Num piscar de olhos, os seis meses voaram.
O que ao principio se revelara ser a experiência mais conturbada da jovem existência, revelou-se, à semelhança de todos os que passaram pelo mesmo, ser o ponto de viragem do percurso daquela pessoa.
Nada será igual ao que tinha sido, pertencia agora ao clube privilegiado daqueles que um dia trocaram (puderam trocar?) a pacatez da suas casas pelo desbravar de outras vidas.
A aventura chegou ontem ao fim, acompanhada de malas toscamente arrumadas, de fotografias aleatórias e pedaços de papel na carteira que provam os lugares percorridos nos últimos meses.
A última caminhada nas ruas que agora já eram dele; os abraços fortes e a certeza (ilusória?) inabalável de que, em breve, se reencontrarão; as correrias de última hora; os pertences que deixa esquecido na casa que será sempre dele.
Sem dar-se conta, tudo ficara abalado, os seus alicerces renovaram-se e a sua perspectiva do mundo também o fizera.
Quatro anos passaram desde o dia em que foi a minha vez de caminhar, pela última vez e enquanto residente, as ruas sujas da “minha” (nossa?) cidade.

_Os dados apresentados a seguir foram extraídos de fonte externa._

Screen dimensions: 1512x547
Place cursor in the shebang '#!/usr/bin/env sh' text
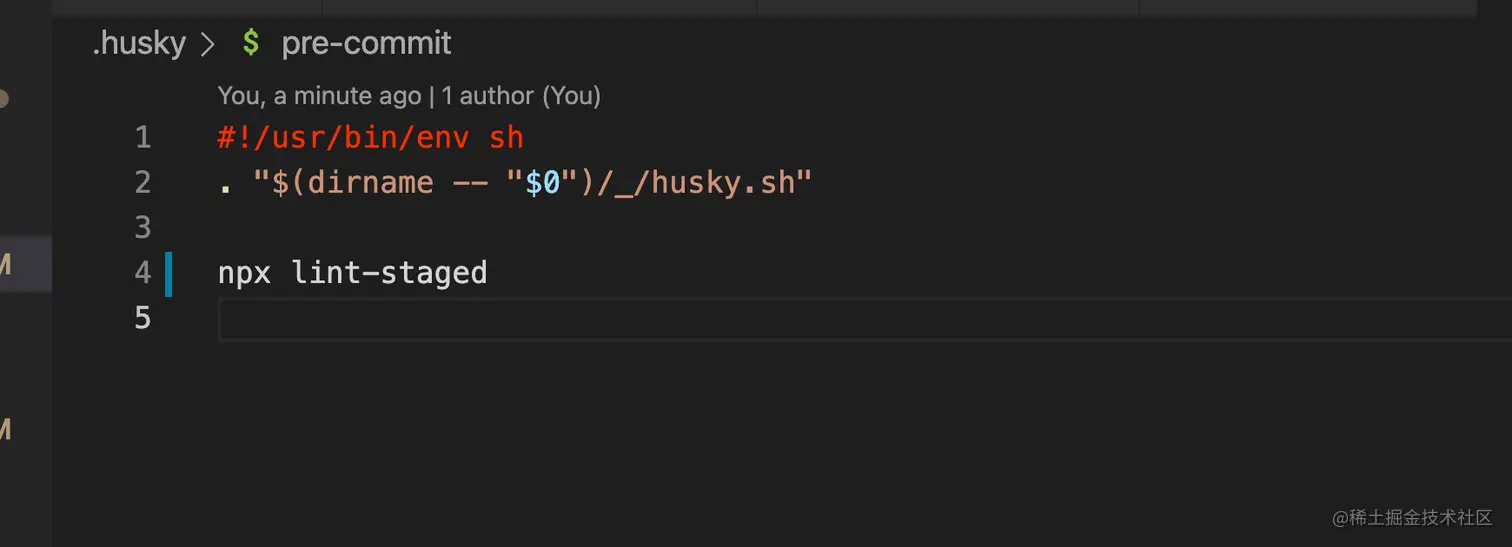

Na memória ainda sinto o cheiro húmido e o calor abafado dessa noite; da angústia e a da incerteza; da tristeza profunda que até àquela data não conhecia.
A subida penosa da Layetana, depois do jantar no Borne, do choro compulsivo ao passar a entrada do metro da Urquinaona, do desconsolo de ver as malas empilhadas junto à porta da casa vazia, das recordações que os que já haviam partido deixaram e da fugaz ida até ao aeroporto, ainda de madrugada, que ainda assim me permitiu ver, pela última vez, a minha cidade ainda meio adormecida que já se preparava para o iniciar de um novo dia, lembrando-me, delicadamente, que a vida continua.
A chegada a Lisboa foi, igualmente, inesquecível, mergulhada num misto de alegria e desolação, certa que aquele capítulo se encerrava naquele momento e que jamais coisa alguma se assemelharia.
Ontem, ao vê-lo chegar, recordei-me há quatro anos atrás e por momentos reconheci-me, outra vez .
Pela primeira vez, esbocei o sorriso de compreensão que tantas vezes vi naqueles a quem relatei a minha experiência e que já haviam passado pelo mesmo. A vontade foi correr a consolá-lo, mas os homens não se emocionam, não dão parte fraca ,não é verdade?
Voltou, ontem, a nostalgia, o nó incomodativo no estômago, a saudade.
Mas, ao mesmo tempo, voltou a gratidão, a alegria e a convicção acérrima de que esta aventura será, certamente, um dos tesouros mais preciosos que levaremos connosco quando partirmos.
E, vendo-o dessa perspectiva, a aventura nunca chega ao fim.